Stress relieving tactics to make you happier at work

Stress relieving tactics to make you happier at work.

The average business professional has 30 to 100 projects on their plate, is interrupted seven times an hour and is distracted up to 2.1 hours a day. Is there any wonder the workplace can be full of stress?

But here’s the thing – it doesn’t have to be.
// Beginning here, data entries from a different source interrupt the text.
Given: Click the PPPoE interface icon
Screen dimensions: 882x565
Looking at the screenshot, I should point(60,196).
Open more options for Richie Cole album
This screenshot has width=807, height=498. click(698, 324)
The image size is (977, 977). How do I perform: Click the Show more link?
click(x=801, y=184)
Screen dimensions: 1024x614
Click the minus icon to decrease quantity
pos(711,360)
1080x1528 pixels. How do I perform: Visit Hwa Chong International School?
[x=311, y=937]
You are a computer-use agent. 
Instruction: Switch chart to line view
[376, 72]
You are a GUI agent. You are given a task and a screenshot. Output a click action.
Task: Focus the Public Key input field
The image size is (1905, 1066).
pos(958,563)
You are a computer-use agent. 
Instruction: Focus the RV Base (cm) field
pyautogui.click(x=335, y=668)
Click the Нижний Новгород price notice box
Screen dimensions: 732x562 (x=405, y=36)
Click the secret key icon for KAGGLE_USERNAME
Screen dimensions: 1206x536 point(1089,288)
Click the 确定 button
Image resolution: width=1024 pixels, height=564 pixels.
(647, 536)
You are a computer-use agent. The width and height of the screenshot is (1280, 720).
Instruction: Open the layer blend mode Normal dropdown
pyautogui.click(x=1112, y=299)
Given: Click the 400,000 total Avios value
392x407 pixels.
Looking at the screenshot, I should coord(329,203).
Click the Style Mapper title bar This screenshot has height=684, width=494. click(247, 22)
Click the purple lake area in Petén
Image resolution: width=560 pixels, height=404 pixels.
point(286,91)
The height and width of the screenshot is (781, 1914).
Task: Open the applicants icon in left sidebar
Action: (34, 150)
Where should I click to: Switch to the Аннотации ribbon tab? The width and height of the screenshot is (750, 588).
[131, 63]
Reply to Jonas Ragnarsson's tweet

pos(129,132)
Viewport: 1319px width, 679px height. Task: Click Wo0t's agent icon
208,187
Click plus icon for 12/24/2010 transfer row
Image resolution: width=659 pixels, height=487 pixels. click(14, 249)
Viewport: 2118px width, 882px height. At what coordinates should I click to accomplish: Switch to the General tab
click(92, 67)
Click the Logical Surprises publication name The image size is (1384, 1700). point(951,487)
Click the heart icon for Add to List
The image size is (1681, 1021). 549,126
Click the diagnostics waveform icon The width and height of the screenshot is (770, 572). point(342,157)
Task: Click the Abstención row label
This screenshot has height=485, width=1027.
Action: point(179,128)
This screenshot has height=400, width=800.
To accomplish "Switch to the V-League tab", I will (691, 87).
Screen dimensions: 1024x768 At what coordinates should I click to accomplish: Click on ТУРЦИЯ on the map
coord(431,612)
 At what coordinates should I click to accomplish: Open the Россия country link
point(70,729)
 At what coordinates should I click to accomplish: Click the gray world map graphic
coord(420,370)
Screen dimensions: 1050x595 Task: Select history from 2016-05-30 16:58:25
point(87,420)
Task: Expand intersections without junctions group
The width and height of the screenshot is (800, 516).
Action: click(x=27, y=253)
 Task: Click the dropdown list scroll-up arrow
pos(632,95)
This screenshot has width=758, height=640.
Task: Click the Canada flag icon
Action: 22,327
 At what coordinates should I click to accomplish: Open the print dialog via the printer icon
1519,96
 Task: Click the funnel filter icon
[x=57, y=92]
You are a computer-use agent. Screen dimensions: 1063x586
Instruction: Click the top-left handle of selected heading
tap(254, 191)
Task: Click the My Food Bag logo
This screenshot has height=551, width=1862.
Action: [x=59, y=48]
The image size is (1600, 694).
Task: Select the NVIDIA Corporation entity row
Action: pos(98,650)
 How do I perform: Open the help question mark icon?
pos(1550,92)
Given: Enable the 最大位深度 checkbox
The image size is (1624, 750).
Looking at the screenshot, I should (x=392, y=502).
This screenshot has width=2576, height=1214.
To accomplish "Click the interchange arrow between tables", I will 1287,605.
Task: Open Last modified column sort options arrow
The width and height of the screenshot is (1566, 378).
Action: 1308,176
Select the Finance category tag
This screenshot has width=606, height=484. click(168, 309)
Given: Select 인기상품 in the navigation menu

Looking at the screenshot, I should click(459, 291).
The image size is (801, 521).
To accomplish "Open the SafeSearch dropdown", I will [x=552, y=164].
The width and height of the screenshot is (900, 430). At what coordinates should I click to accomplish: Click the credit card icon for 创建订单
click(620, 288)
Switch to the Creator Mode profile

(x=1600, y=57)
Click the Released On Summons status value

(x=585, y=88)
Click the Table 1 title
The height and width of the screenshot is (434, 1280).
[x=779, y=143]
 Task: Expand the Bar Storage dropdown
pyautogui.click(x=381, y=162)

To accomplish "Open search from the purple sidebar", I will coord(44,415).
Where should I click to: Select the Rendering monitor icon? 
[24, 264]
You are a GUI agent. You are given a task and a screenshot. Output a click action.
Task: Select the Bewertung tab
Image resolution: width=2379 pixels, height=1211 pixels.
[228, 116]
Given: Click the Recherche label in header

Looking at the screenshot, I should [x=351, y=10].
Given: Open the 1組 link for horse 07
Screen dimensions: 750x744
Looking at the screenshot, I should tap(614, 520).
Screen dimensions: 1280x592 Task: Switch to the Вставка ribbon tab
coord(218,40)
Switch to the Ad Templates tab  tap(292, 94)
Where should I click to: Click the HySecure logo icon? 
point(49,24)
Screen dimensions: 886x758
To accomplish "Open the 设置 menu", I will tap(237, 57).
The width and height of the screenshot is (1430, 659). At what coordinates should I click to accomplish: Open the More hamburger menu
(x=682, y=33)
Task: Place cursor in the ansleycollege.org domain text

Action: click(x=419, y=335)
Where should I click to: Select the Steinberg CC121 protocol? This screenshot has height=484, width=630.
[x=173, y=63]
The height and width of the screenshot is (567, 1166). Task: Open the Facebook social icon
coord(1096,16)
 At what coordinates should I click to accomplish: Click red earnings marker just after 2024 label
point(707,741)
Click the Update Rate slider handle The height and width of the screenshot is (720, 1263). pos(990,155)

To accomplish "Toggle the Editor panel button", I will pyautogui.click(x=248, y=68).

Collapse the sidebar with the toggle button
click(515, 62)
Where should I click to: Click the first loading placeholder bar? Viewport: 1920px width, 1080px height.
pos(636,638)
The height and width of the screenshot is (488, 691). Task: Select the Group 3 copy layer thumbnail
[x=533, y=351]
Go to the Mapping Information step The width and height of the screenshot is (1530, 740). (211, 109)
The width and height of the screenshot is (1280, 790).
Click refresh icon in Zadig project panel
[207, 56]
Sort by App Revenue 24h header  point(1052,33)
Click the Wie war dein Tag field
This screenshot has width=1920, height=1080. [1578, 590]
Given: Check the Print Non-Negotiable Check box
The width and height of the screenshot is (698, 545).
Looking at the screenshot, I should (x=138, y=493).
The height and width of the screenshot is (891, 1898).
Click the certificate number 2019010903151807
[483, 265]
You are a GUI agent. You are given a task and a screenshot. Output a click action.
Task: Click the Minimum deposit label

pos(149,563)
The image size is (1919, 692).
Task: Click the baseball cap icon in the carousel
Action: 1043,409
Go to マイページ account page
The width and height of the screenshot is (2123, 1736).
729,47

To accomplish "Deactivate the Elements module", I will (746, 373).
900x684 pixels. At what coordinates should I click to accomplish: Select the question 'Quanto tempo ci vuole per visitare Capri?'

With 10 years worth of Harvard research and field-tests under her belt, business psychologist Sharon Melnick, spoke to Forbes about the number of different ways you can bring those workplace stress levels down.

Act Rather Than React.

“We experience stress when we feel that situations are out of our control,” says Melnick. “It activates the stress hormone and, if chronic, wears down confidence, concentration and well-being”. Melnick advises you identify the aspects of a situation you can control and the aspects you can’t. “Be impeccable for your 50%,” she advises. “And try to let go of the rest”.

Breathe.

Simply inhale for five seconds, hold and exhale in equal counts through the nose. “It’s like getting the calm and focus of a 90-minute yoga class in three minutes or less at your desk”, says Melnick.

Schedule Your Day for Energy and Focus.

Melnick suggests scheduling breaks throughout the day to walk and exercise in: “Tony Schwartz of the Energy Project has shown that if we have intense concentration for about 90 minutes, followed by a brief period of recovery, we can clear the build-up of stress and rejuvenate ourselves”.

Eat Right, Sleep Well.

“Eating badly will stress your system,” says Melnick, who advises eating a low-sugar, high-protein diet. “And when you’re not sleeping well, you’re not getting the rejuvenating effects”. If it’s your stress that’s keeping you up at night, Melnick suggests a simple breathing exercise that may just do the trick. Cover your right nostril and breathe only through your left for three to five minutes. Simple.

Identify Self-Imposed Stress.

“Learn to stop self-imposing stress by building your own self-confidence rather than seeking other’s approval,” says Melnick, “If you’re too caught up in others’ perceptions of you, which you can’t control, you become stressed out by the minutia or participate in avoidance behaviours like procrastination. Ironically, once you shift your focus from others’ perception of your work to the work itself, you’re more likely to impress them”.

Prioritize Your Priorities.

Reorganise your to-do list, focusing on those projects that are best aligned with your goals.

Be Your Own Best Critic.

60,000 thoughts make their way through your mind each day, Melnick says, “internal negativity is just as likely to stress you out as an external event. The fix? Instead of being harsh and critical of yourself, try pumping yourself up. Encouraging thoughts will help motivate you to achieve and ultimately train you to inspire others”.